今日は何の味だろうとワクワクさせてくれる黄色い綺麗な卵焼き。今日の味は甘い味がした。2段目のお弁当はゆかりのおにぎりが一つと、くし切りのオレンジが入っていた。箸でおにぎりを食べて、最後にオレンジを食べた。
大地君のお弁当には必ずオレンジが添えられている。ご褒美のようで嬉しい。
お弁当箱を片付けると、水筒のお茶を飲む。
わたしは自宅に帰る途中で、明日、職場に持って行くお菓子を買った。
長期間休んで、迷惑をかけた。
そのまま紳士服売り場を覗いて歩いた。
お礼に洋服を贈りたい。
爽やかな水色のワイシャツとキリリと引き締まったネクタイ。少し高価な物と普段着で着られるお洒落なシャツを選んだ。サイズは毎日洗濯しているので、分かっている。さすがにスラックスは本人がいないと買えないけれど・・・・・・。
大地君はすごく節約している。スーツを買ってあげたい。裾が破れたズボンはアイロンだけでは隠しきれない。
わたしはプレゼン用にラッピングしてもらった。
オレンジとリンゴを買って、家に戻ると、お弁当箱と水筒を洗い、リンゴを切って、お皿に載せて、ラップをかけておいた。
お風呂に入り、シャワーを浴びると、部屋着に着替えて、自室で肌のお手入れをして、髪にもオイルを塗って、髪を乾かす。

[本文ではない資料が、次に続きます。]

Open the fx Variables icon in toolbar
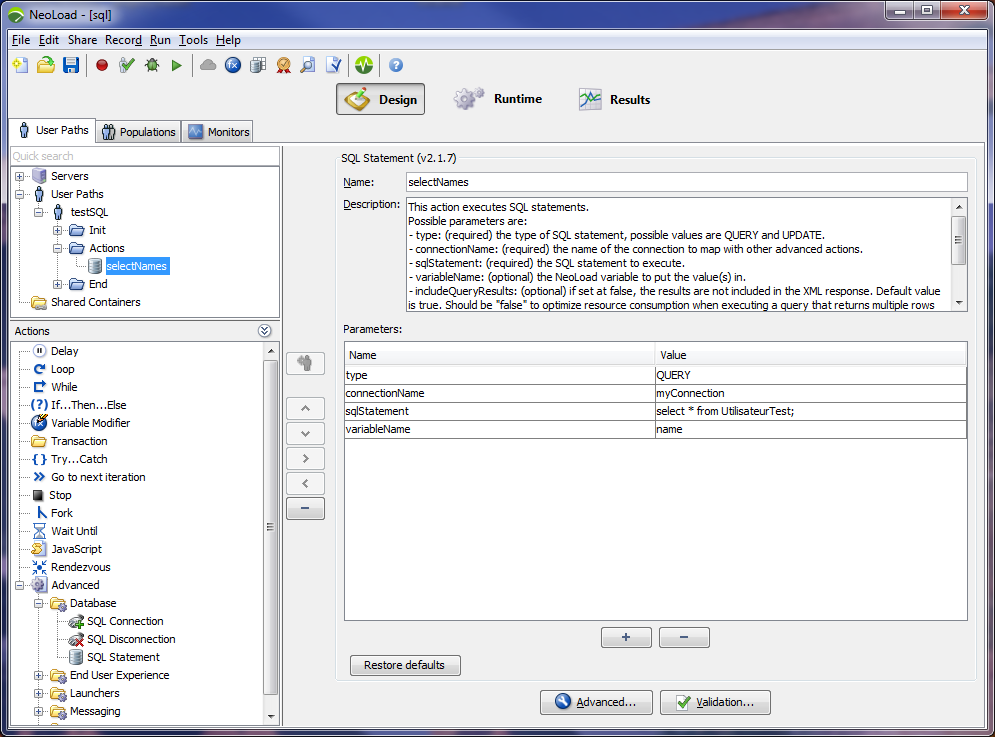 tap(233, 65)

「ただいま」という大地君の声を聞いて、わたしは笑顔で玄関に走って行った。
「おかえり」
「風呂上がりかな?いいにおいがする」
「大地君も入っておいで」
「そうする」
「スーツは洗うから、置いておいて」
大地君が嬉しそうに、微笑んだ。
「それじゃ、頼もうかな?」
大地君は自分の部屋に戻ると、着替えを持ってお風呂場に向かう。
わたしは冷蔵庫の中から切っておいたリンゴを取り出しテーブルの上に置く。
箸を出して、マグカップにお茶を入れた。
今夜のご飯は何だろう?
ワクワクと期待が高まる。
テーブルの前に座って待っていると、大地君が出てきた。
「お腹空いたの?」
「とっても、お腹空いたの」
大地君がニッと笑った。
「リンゴ食べていてもいいよ」
「リンゴはデザートよ。最後に食べたいの」
「今夜はサーモンのムニエルとお味噌汁に酢の物を1品。ちょっと待っててね」
大地君は3つのコンロをすべて使って、素早く作っていく。
わたしは大地君の横に立って、作り方を覚えていく。
まず添えのブロッコリーを切り、酢の物に入れる野菜を刻んで、豆腐を切って、最後にサーモンを切った。流れるように料理が作られている。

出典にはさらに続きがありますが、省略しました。